What you should do =
The response must be the exact lines from the one that contains "The width and height of the screenshot is (644, 364)." through the end of the material, with no pictures and no additional lines.

Records for the exercise =
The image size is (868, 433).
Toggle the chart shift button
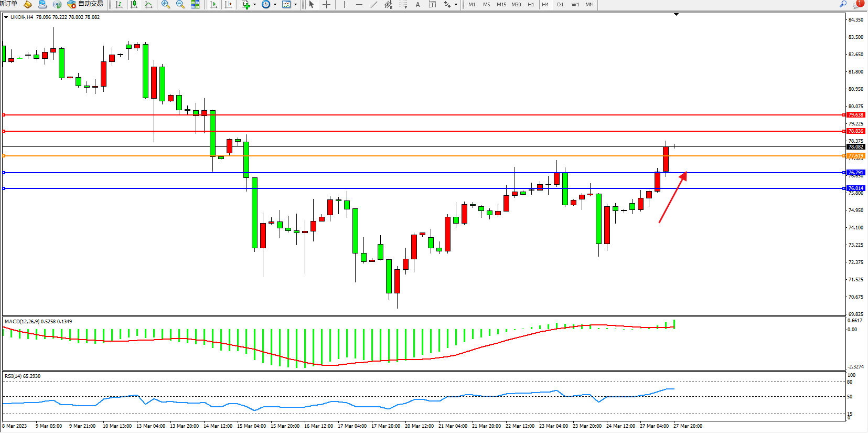228,5
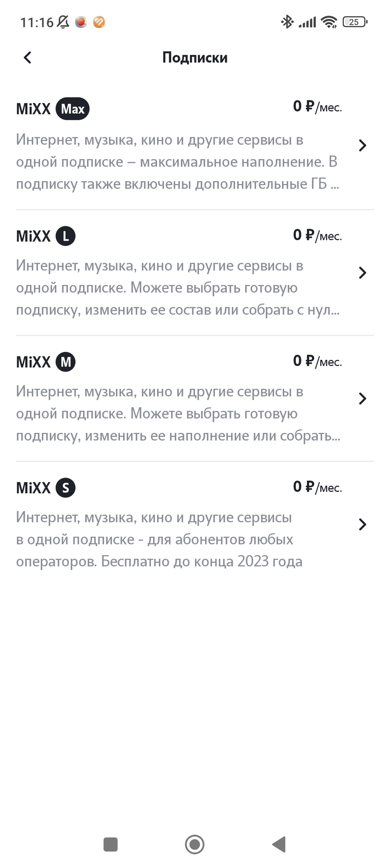The width and height of the screenshot is (390, 868).
Task: Expand MiXX L subscription chevron
Action: point(363,273)
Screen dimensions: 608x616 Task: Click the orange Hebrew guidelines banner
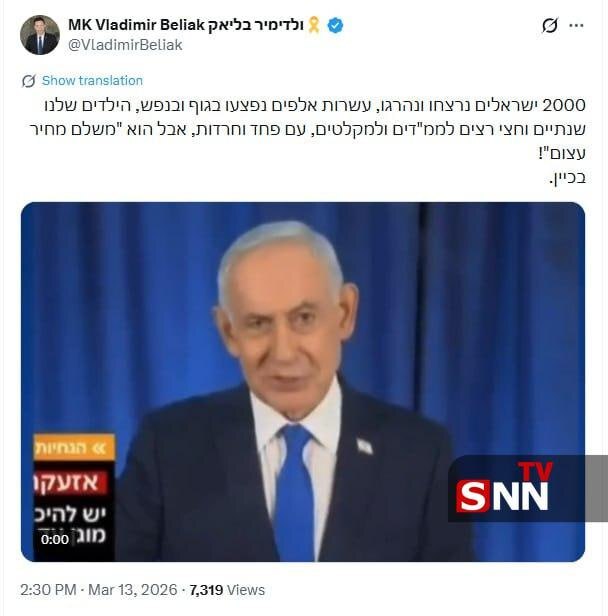click(x=74, y=447)
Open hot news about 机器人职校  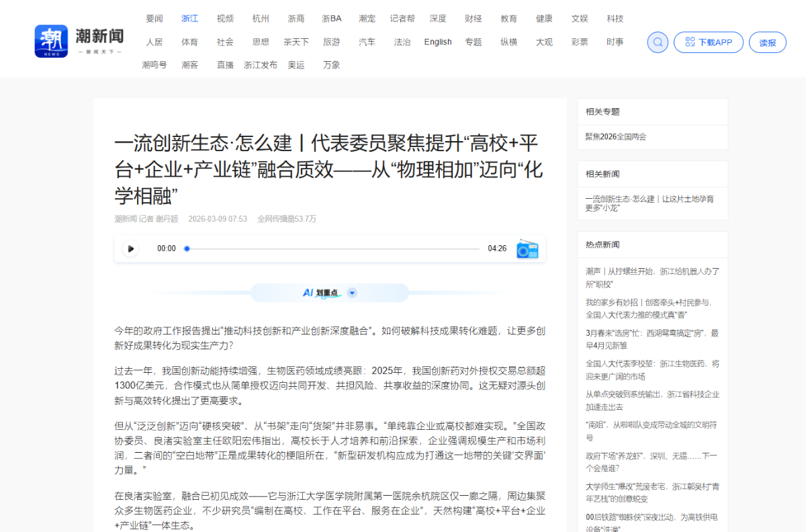coord(652,277)
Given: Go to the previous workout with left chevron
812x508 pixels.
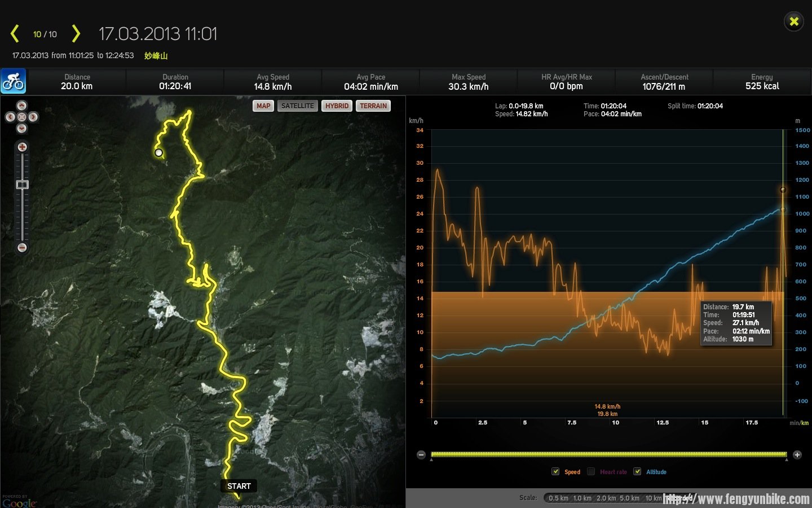Looking at the screenshot, I should click(x=15, y=34).
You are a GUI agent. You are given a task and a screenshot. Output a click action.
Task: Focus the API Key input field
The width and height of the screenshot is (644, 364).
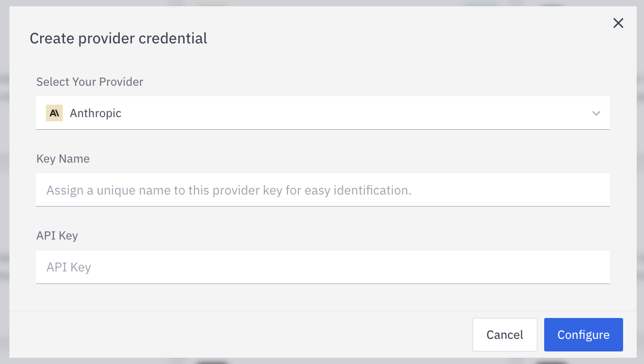point(323,267)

Task output =
The width and height of the screenshot is (644, 364).
point(323,267)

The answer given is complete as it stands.